Although the San Mateo County Harbor District will permit just one contest to run at Mavericks this year, Mavericks Surf Ventures’ CEO, Keir Beadling remains confident that his organization’s version of the Mavericks Surf Contest will continue to serve the local community and the athletes involved.
“We have a ton of respect for all of the competitors—past, present and future,” says Beadling. “They are the heart and soul of our annual Mavericks Surf Contest. This year, we are concentrating even more on integrating the passion of the surfers and the community into the event to ensure that everyone has a great experience. For example, last season we democratized the contest by giving the competitors the full power to determine whether and when to call the contest. We put the control in the hands of the surfers and we expect to continue that innovation each season. We also feel an obligation to help advance the sport of big-wave surfing, and we’re thrilled to once again be part of this season’s Big Wave World Tour.”

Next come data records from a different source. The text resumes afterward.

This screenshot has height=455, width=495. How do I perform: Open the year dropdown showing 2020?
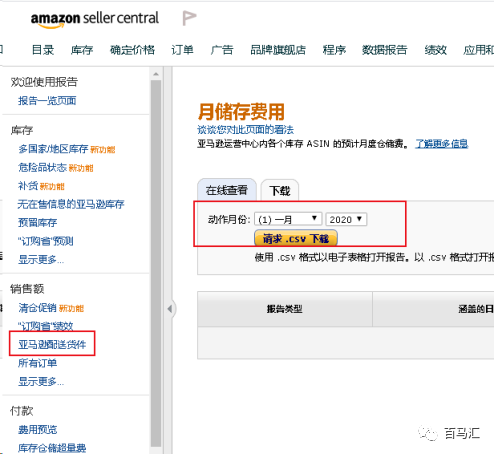click(x=346, y=219)
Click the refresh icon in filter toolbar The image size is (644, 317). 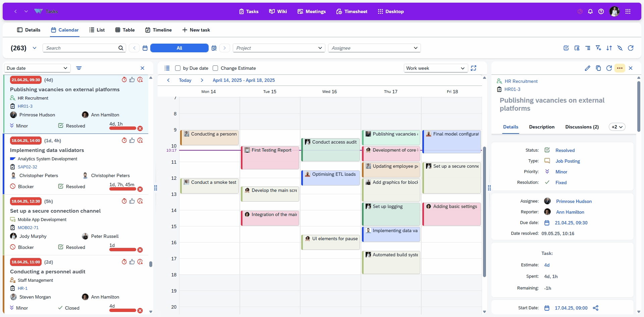tap(631, 48)
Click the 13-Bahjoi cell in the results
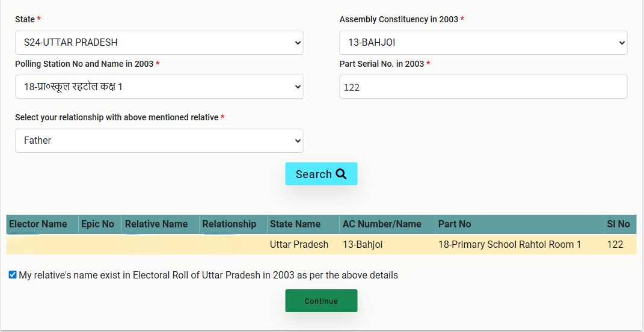 point(363,245)
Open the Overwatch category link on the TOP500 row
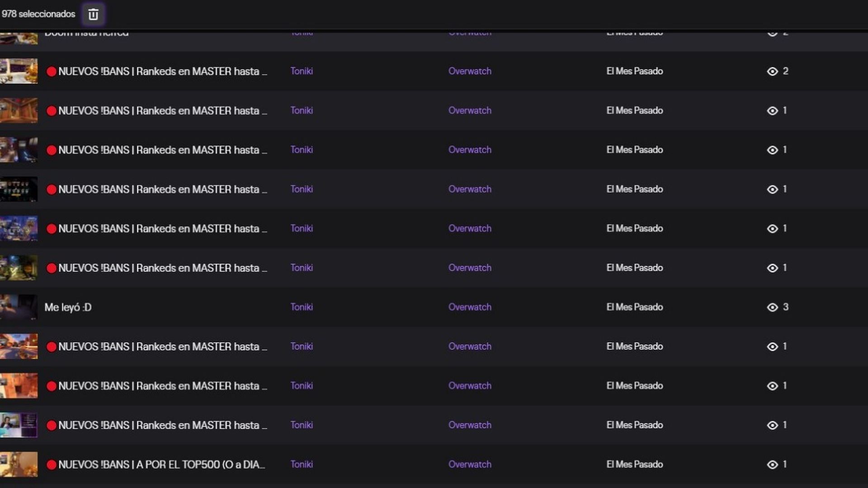The image size is (868, 488). [470, 464]
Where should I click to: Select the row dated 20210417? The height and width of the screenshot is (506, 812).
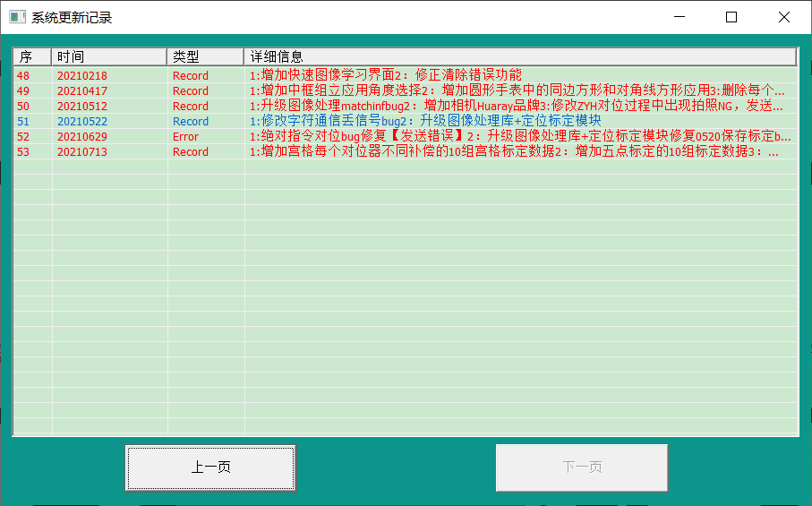81,91
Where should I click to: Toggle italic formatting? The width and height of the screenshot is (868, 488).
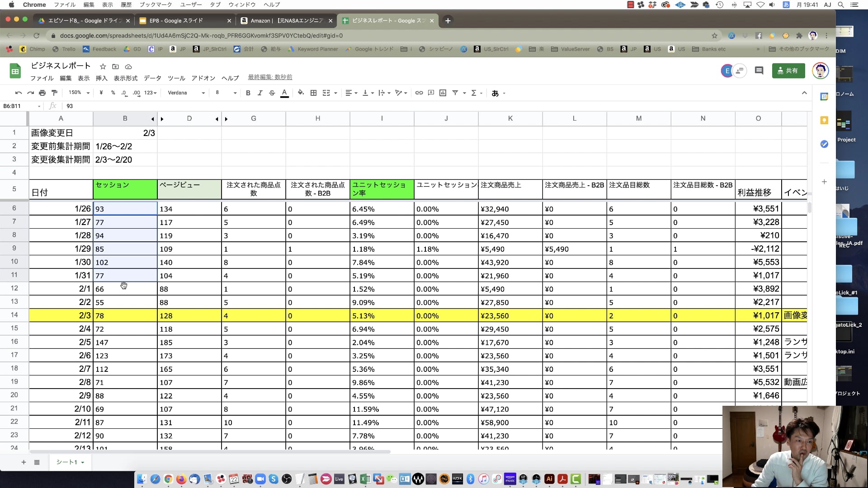click(x=260, y=93)
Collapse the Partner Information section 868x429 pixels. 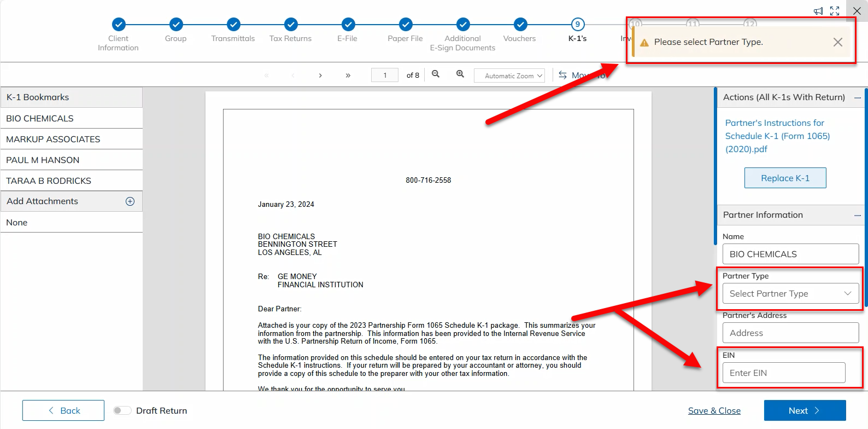pyautogui.click(x=858, y=216)
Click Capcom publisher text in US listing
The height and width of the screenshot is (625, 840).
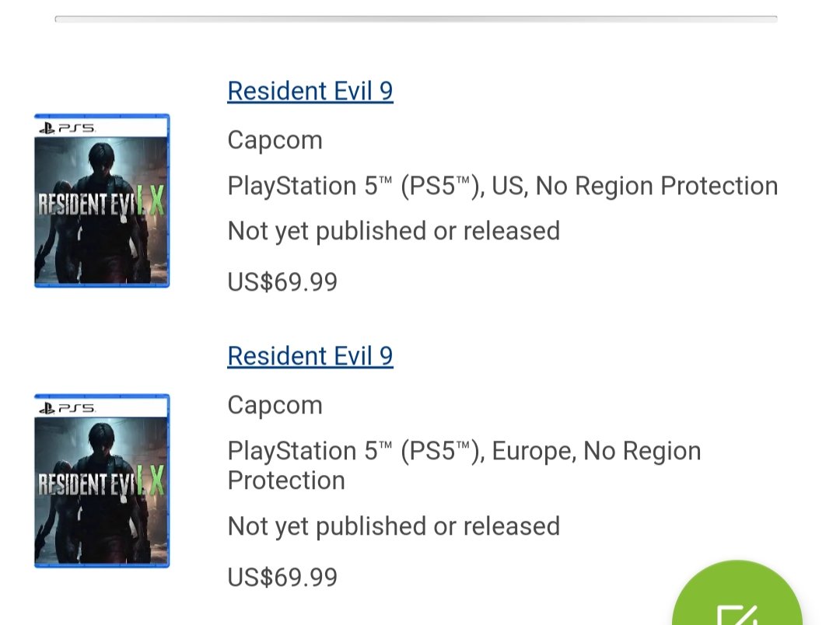275,141
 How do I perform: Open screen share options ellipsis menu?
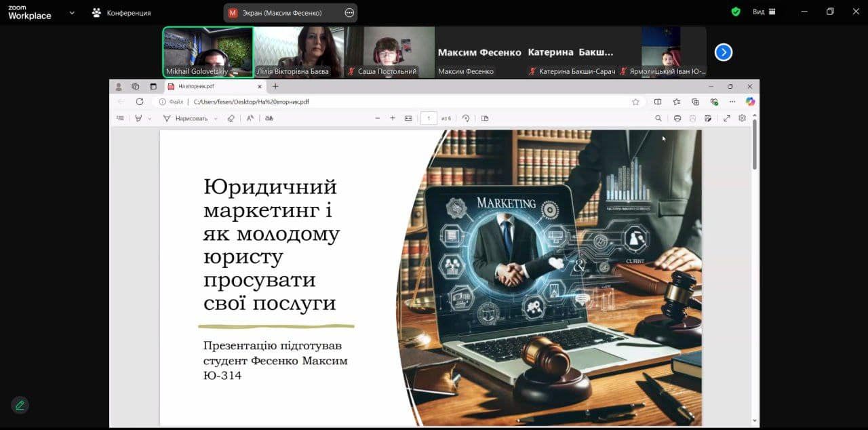[x=349, y=12]
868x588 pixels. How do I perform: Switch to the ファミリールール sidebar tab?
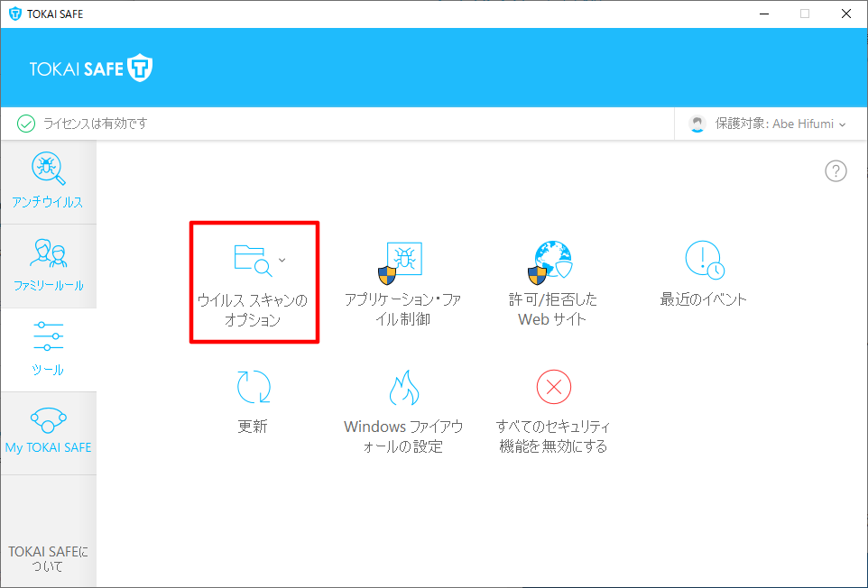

Opponents of the Mavericks Contest have cited the event’s negative environmental impact as a catalyst for change and hope to discourage the high volume of spectators (13 of whom were injured last year by a rogue wave) who journey to Pillar Point to watch. To minimize waste, they propose emphasizing viewership via webcast instead of actual foot traffic.
Beadling, however, defends MSV’s environmental awareness and importance to the local economy. “Ours was the first-ever carbon neutral surf contest several years back,” says Beadling. “In 2008, tens of thousands of spectators generated only 20 bags of landfill waste. The Half Moon Bay Chamber of Commerce regularly points to our Contest as the single day event with the greatest positive economic impact on Half Moon Bay coastal businesses. We’re proud of that. We’re trying to do our part, and to encourage folks who care about Mavericks to do theirs too. We regularly organize beach cleanups, educate our fans about personal environmental responsibility, and take our role as a protector of the local Mavericks environs very seriously. “
When asked about The Jay’s progress, Frank Quirarte was brief. “We’re trying to focus on the permit process right now and not get into any more of the press roulette,” wrote Quirarte via email. “Once that happens we will be more than ready to discuss all the details of the event.”
Although the exact packaging and accoutrements of Mavericks’ annual big-wave contest have been left to the discretion of San Mateo County Harbor District, one thing is certain: when the swell of the year pulses across Half Moon Bay this winter the world’s best big-wave surfers will be there – no matter the banner on the bluff.